Mais avant qu’il n’y parvienne, un autre facteur de division apparaît entre eux. Scandalisée par les morts civils provoqués partout dans le monde par les interventions des super-héros, l’ONU exige de placer leurs actions sous contrôle international. Captain America s’y refuse : il ne veut dépendre d’aucune autorité et se donne le droit d’intervenir partout où il pense que le monde est menacé. A l’opposé, Tony Stark, alias Iron Man, tente de s’imposer comme le « père » modérateur du groupe. Lui-même est le seul super-héros à avoir bénéficié d’un père responsable et reconnu. Il veut empêcher que la famille des super-héros se divise en deux factions rivales, et leur demande d’accepter les conditions posées par l’ONU. Captain America refuse et convainc d’autres super-héros de l’imiter. Il en résulte un formidable combat entre Wanda Maximoff, le Faucon, Ant Man et Hawkeye opposés à Iron Man, Black Widow, Vision, Spider-Man, War Machine et La Panthère noire. Vous êtes perdus ? Ça n’a aucune importance. Vous n’avez pas besoin de vous souvenir de leur nom car l’apparence de chacun est si différente de celle des autres que vous les reconnaissez aussitôt sur l’écran. C’est tout l’intérêt du cinéma par rapport au roman !

Mais un second conflit vient rapidement enflammer celui-ci. Helmut Zemo montre à Tony Stark la vidéo dans laquelle Bucky Barnes assassine sa mère et son père avec le bras robotisé que lui a fabriqué celui-ci. Le fils décide de venger ses parents. Œil pour œil, dent pour dent, Bucky Barnes doit mourir.  Mais, rappelons-le au lecteur qui a peut-être de la difficulté à suivre, Bucky avait pour meilleur ami, avant d’être retourné par les services secrets russes, Captain America lui-même… Celui-ci se range du côté de Bucky et s’oppose à Tony Stark avec les armes que Howard Stark lui a fabriquées. « Rends-les-moi, c’est mon père qui te les a données », crie celui-ci. La guerre civile a commencé. Pour Stark, un humain dont le cerveau a été modifié par des techniques de manipulation mentale reste responsable de ses actes. Pour Captain America, ce n’est pas le cas. Leur combat, qui promet de durer longtemps, s’achève sur un match nul. Mais que les fans se rassurent, le producteur a prévu une suite !

 

  1. Une vision très sombre

La vision du monde véhiculée par ce film est très sombre. La guerre n’a pas de fin, car chaque mort appelle le désir d’une nouvelle vengeance. C’est le système de la dette de sang, élevée à l’échelle des Nations.
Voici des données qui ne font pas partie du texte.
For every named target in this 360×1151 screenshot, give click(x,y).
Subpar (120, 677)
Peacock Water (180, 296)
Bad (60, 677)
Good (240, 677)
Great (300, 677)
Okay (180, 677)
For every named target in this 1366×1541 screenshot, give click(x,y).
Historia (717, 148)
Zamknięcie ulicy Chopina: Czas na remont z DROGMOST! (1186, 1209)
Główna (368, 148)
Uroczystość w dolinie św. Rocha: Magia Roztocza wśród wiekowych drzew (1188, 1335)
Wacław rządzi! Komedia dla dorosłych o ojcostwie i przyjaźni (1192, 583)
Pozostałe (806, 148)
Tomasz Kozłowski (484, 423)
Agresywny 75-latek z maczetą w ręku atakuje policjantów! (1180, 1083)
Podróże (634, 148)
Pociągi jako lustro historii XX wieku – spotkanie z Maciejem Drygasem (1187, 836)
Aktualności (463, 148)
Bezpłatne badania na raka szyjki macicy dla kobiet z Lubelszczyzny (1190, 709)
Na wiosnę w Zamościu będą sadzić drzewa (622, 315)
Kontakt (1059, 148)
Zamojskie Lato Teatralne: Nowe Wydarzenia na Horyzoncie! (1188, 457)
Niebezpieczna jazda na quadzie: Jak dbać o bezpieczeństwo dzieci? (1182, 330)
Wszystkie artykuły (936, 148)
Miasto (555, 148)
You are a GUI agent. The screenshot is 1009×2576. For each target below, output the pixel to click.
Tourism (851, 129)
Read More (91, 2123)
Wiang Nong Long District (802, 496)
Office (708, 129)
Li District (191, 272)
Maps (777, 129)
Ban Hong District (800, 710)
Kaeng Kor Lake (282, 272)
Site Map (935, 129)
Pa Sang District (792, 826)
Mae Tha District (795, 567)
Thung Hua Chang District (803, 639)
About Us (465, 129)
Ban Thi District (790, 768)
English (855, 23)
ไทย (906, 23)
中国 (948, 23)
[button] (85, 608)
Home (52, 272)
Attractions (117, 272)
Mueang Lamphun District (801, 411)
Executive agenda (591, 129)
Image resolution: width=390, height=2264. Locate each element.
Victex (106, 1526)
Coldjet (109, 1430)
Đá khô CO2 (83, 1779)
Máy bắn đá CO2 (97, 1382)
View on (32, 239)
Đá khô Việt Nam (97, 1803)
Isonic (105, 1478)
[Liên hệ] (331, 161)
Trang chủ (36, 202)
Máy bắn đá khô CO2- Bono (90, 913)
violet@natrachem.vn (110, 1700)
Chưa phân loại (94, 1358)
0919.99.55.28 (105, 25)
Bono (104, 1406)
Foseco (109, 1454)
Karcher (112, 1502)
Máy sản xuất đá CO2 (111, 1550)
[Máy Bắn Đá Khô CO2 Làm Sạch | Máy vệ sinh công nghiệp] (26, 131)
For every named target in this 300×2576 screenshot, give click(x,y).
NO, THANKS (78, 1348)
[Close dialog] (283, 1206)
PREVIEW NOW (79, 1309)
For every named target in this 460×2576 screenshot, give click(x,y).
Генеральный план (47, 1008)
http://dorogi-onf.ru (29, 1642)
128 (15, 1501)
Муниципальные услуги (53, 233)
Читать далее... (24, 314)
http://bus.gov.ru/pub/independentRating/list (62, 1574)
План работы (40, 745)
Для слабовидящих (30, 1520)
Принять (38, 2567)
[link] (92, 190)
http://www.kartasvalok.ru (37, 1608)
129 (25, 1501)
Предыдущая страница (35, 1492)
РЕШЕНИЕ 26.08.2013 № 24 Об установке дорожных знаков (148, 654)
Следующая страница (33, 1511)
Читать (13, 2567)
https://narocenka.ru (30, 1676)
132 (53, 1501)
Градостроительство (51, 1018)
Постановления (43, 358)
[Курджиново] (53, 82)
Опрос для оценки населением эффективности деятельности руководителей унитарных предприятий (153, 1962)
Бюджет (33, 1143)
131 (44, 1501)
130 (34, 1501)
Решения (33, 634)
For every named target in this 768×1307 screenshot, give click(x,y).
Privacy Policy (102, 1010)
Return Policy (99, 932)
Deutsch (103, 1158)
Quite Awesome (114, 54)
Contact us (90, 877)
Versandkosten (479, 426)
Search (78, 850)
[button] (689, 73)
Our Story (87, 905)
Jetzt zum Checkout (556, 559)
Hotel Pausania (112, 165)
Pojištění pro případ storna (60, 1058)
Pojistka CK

Toute intervention censée régler un problème humain par la violence engendre la violence en retour. Chaque héros n’est mû que par une seule force : venger ses parents, morts dans des conditions traumatiques. Tony Stark s’engage dans une guerre fratricide contre Bucky Barnes et son protecteur, Captain America. Helmut Zemo qui provoque l’affrontement des super-héros veut venger la mort de son père, de sa femme et de son enfant, et devient un terroriste. Quant à la Panthère Noire, il est mu par le désir de venger la mort de son père, tué par la bombe de Helmut Zemo. Ainsi, de vengeance en vengeance, la famille meurtrie apparaît-elle comme la cause principale des conflits qui ensanglantent le monde. Chacun ayant une bonne raison de riposter contre une perte jugée irrémédiable, la série n’est pas prête de s’arrêter !

 Mais si la guerre civile est ravageuse pour toutes les familles humaines, qu’elles soient biologiques ou symboliques, en brandir la menace est déjà, en soi, une façon d’instiller du poison dans les relations familiales : l’idée que chacun puisse être trahi par un conjoint, un frère, un parent… Il y a des expressions qui font le lit des catastrophes dont elles prétendent seulement annoncer l’arrivée. « Guerre civile » est de celles-là. Certains alarmistes l’ont prononcée en France, il y a quelques mois, sans envisager le mal qu’ils pouvaient causer. Les mots aussi peuvent diviser.

[1] Film américain réalisé par Anthony et Joe Russo (2 h 28 min), sorti en France en avril 2016, avec Chris Evans, Robert Downey JR et Scarlett Johansson.

[2] Créés en 1940 par le dessinateur Jack Kirby et le scénariste Joe Simon, les aventures de Captain America, super-héros patriotique, sont éditées par Marvel Comics.

[3] Structure externe motorisée qui assiste les mouvements du corps.